▸ WORK TO COMPLETE
Copy each of the following rows word for word, with nothing changed.

------

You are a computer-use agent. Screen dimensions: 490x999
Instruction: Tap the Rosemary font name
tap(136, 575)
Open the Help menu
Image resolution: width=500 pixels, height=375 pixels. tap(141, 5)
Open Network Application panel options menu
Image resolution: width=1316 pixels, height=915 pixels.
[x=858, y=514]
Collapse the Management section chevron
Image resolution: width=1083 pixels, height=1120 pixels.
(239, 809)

------

▸ EXERCISE OUTPUT
You are a computer-use agent. Screen dimensions: 490x999
Instruction: Tap the Rosemary font name
tap(136, 575)
Open the Help menu
Image resolution: width=500 pixels, height=375 pixels. tap(141, 5)
Open Network Application panel options menu
Image resolution: width=1316 pixels, height=915 pixels.
[x=858, y=514]
Collapse the Management section chevron
Image resolution: width=1083 pixels, height=1120 pixels.
(239, 809)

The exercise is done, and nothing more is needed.